# Work order:
Take the listing below and print exactly the lines starting at the line containing "The width and height of the screenshot is (526, 475)." and ending at the line containing "Screen dimensions: 236x236", both ends included, and no others.

# Supplied material:
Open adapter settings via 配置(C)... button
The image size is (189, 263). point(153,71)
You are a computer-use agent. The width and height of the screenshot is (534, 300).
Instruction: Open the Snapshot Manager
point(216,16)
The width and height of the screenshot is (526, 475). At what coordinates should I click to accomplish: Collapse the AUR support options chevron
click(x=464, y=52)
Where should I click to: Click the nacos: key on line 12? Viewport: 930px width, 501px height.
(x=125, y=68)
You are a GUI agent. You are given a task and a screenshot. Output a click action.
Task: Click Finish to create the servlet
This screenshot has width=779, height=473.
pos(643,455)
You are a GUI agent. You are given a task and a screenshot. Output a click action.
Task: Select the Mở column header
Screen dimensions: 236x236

--

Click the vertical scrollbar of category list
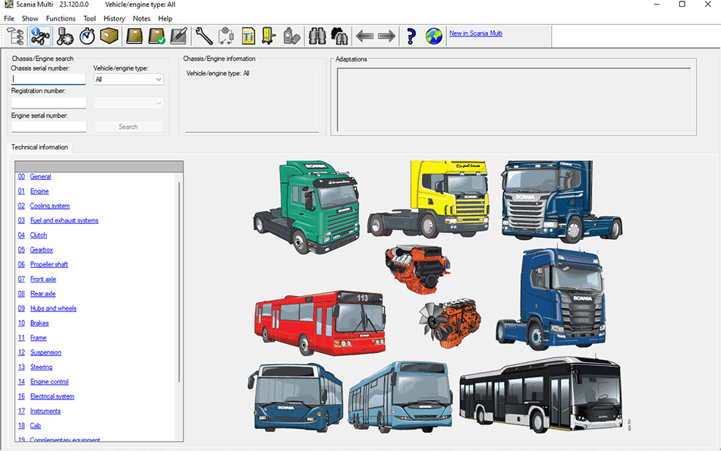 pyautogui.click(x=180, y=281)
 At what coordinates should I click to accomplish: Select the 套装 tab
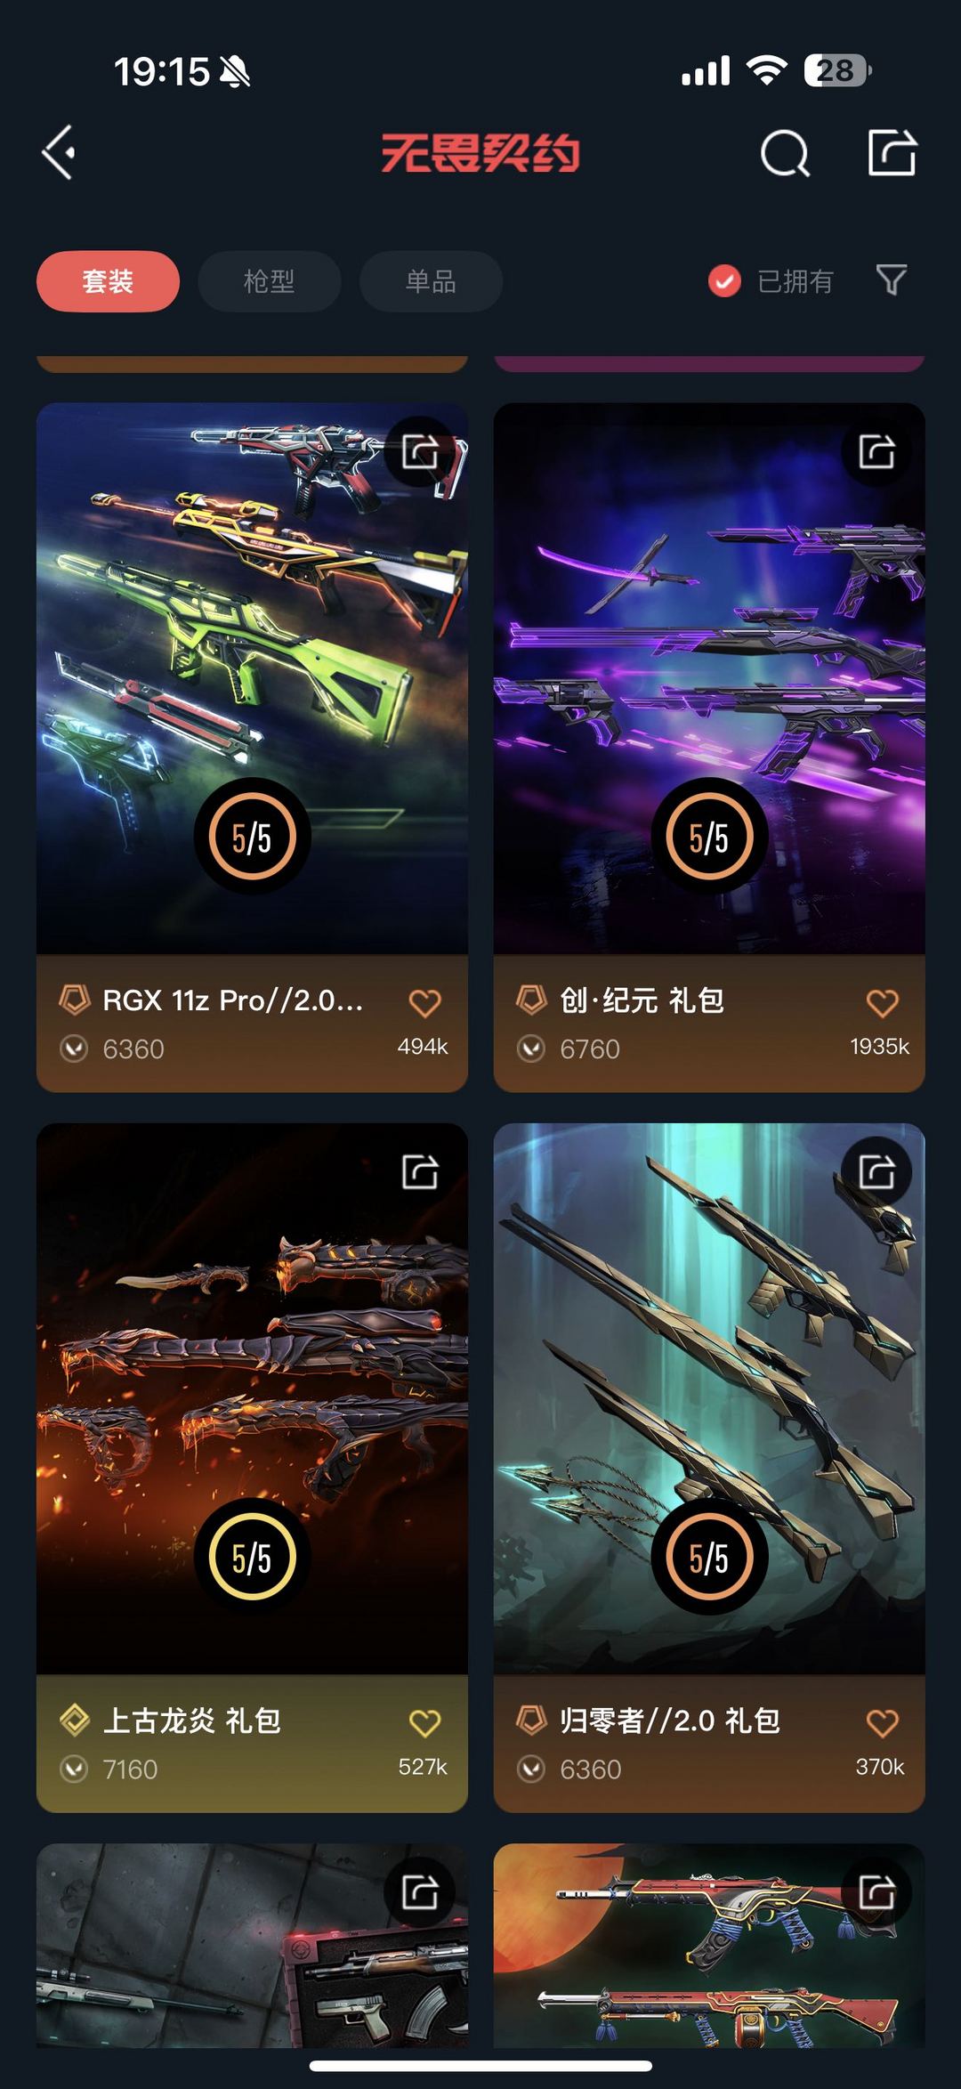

* * *

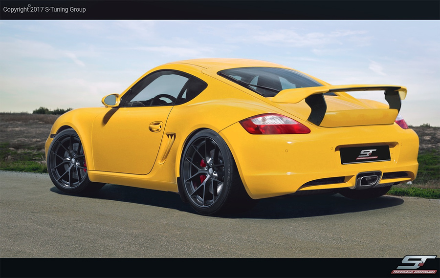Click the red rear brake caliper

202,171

# Answer for the task:
The width and height of the screenshot is (526, 475). At what coordinates should I click to accomplish: Collapse the AUR support options chevron
click(x=464, y=52)
Where should I click to: Click the nacos: key on line 12? Viewport: 930px width, 501px height.
(x=125, y=68)
You are a GUI agent. You are given a task and a screenshot. Output a click action.
Task: Click Finish to create the servlet
This screenshot has width=779, height=473.
pos(643,455)
You are a GUI agent. You are given a task and a screenshot. Output a click action.
Task: Select the Mở column header
Screen dimensions: 236x236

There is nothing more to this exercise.